Desde 1931 he estado confesando mis pecados casi todos los días. Un día, yo estaba muy molesto por cierto asunto y lo confesé a Dios. Después de que terminé de confesar, vinieron a mi mente dos frases que nunca antes había escuchado. En respuesta a ello, oré así: “Oh Dios, ante Ti, no sólo soy sucio, sino que soy un montón de inmundicia. Yo no soy una persona limpia que se ensució y se volvió inmunda, sino que, Señor, mi ser mismo está constituido de inmundicia. Oh Dios, no solamente soy falso, sino que todo mi ser está constituido de falsedad”. Dios me iluminó al grado que pude reconocer que la inmundicia y la falsedad son parte de mi constitución. Esto fue lo que me iluminó.
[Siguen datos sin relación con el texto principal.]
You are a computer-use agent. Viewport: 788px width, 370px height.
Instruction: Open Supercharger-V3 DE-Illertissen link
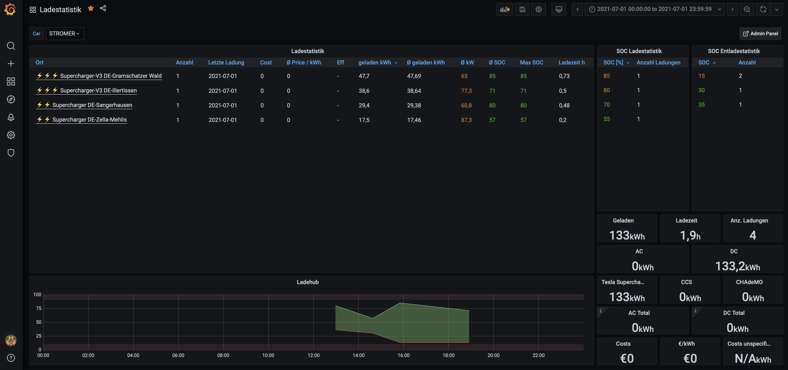point(98,91)

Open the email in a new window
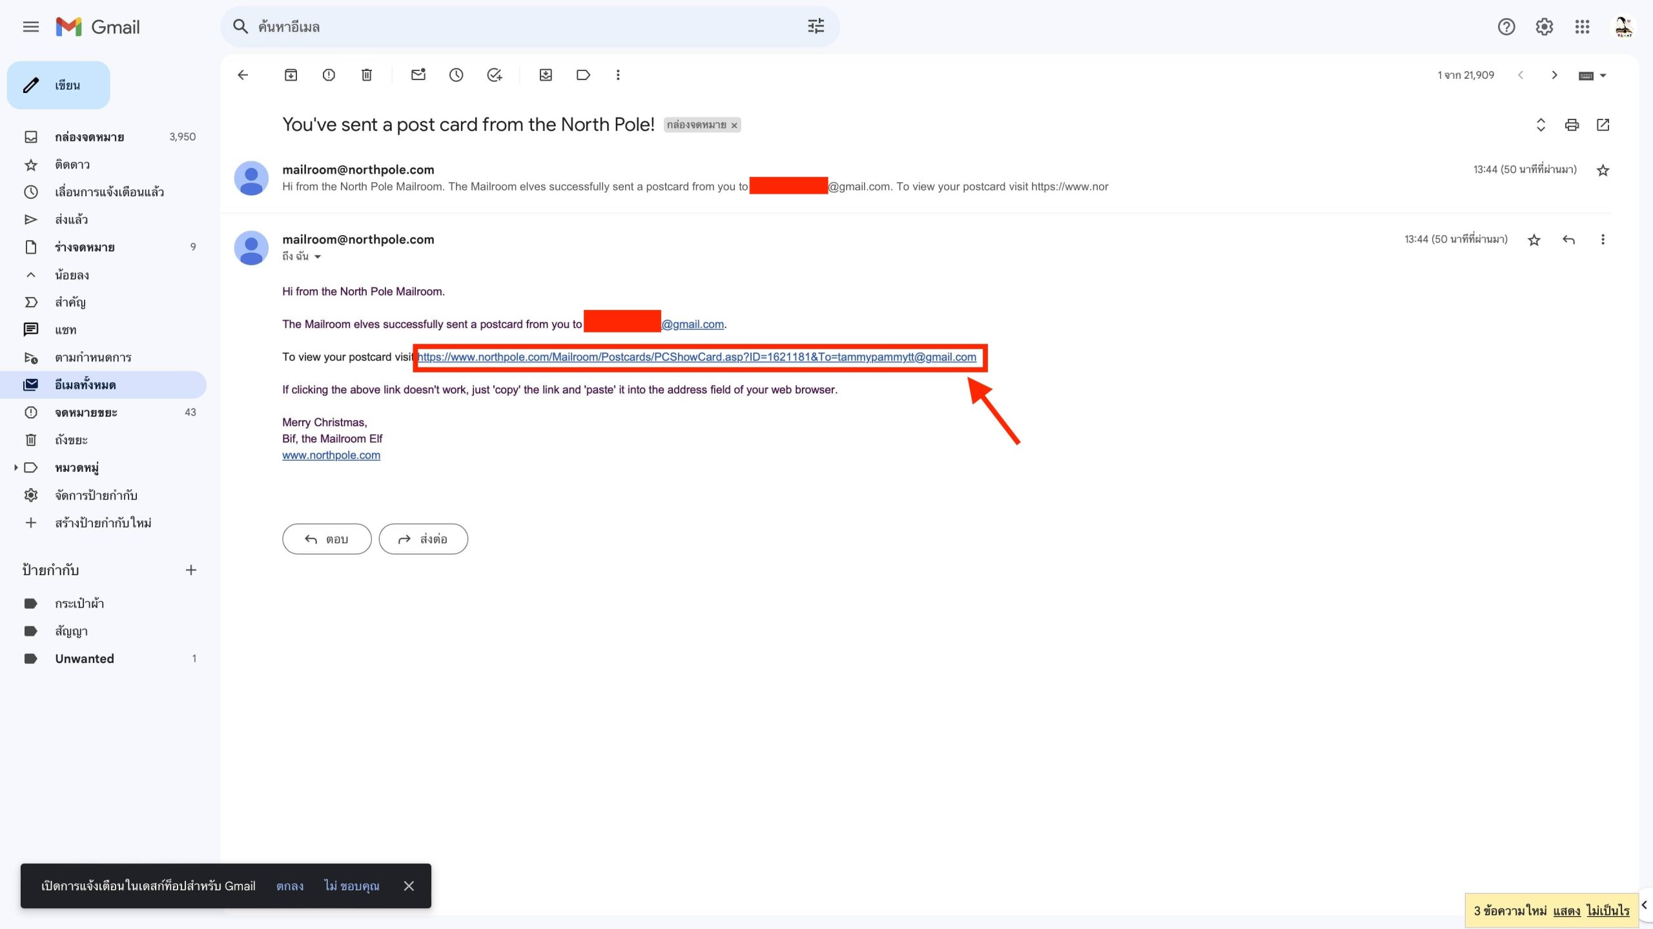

No sólo somos pecaminosos, sino que el pecado es un elemento constitutivo de nuestro propio ser. Cuando Dios nos ilumina, inmediatamente vemos nuestra inmundicia y maldad. Si nunca le hemos permitido a Dios que nos ilumine, entonces, a los ojos de Dios, no hemos dado ni siquiera un paso ni progresado en lo más mínimo. Cada vez que Dios desea que demos un paso más, El primero ha de iluminarnos y limpiarnos. Cualquiera que no haya sido iluminado detalladamente —independientemente de cuánto tiempo haya sido salvo, de cuánto entendimiento doctrinal tenga y de cuánto conozca la Biblia—, si bien es salvo, nunca ha dado un solo paso en los caminos de Dios. Al iluminarnos, el primer paso que Dios da siempre consiste en purificarnos exhaustivamente.